Patients Receive Safe, Effective Care in 'Virtual Dental Homes'


In a study conducted by the University of the Pacific, virtual dental homes were shown to help keep patients healthy without a traditional visit to the dentist.

With technological advances, patients are seeking faster, more accessible healthcare outside of the traditional practice setting. This trend is not isolated to medical facilities, and in fact teledentistry might be able to bring dental care to patients that may not have access to it otherwise. In a study conducted by the University of the Pacific, “virtual dental homes” were shown to help keep patients healthy without a traditional visit to the dentist.

The study took place over a six-year period, and involved a system created by the Pacific Center for Special Care, a program of the University’s Arthur A. Dugoni School of Dentistry. More than 3,000 patients in California were evaluated using the system, and more than $5.5 million in federal, state and other grants were used to support the project.
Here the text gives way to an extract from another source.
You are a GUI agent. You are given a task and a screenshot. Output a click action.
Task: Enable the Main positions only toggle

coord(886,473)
The teledentistry system uses technology to link specially trained dental hygienists in the community to dentists in offices and clinics. Since the project began, virtual dental homes have been placed in 50 preschools, elementary schools, community centers, senior centers, nursing homes, and residential care facilities for the disabled throughout California. The results of the 6-year demonstration showed that teledentistry services in these locations was effective in helping to prevent and treat dental health problems onsite, while also bringing prevention education to all patients. The research was also able to show clear benefits regarding dental services provided to children and communities that otherwise would likely go without.
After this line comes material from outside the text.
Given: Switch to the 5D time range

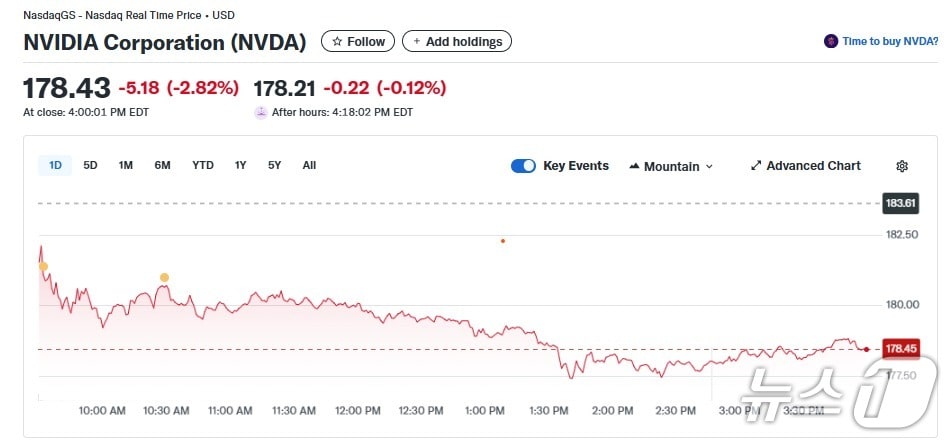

There is now a bill before the California state legislature which proposes to provide $4 million to expand virtual dental homes statewide. The measure, AB 648, would provide more community-based sites and provide access to preventative and basic dental care using the same teledentistry model.

In California, 32 out of its 58 counties have too few dentists to serve children enrolled in Medi-Cal, the state’s version of the Medicaid program that provides healthcare services to low-income individuals and families. In California, 24% of all children finish elementary school without ever seeing a dentist, and, in 2013, 41% of children eligible for Medi-Cal received no dental health services at all.

Due to the success of the virtual dental home study, Oregon, Hawaii, and Colorado have also implemented pilot teledentistry systems. The hope is that, by bringing such dental services to communities, patient suffering and school and work absenteeism can be reduced or prevented in the millions of people with no access to a dentist.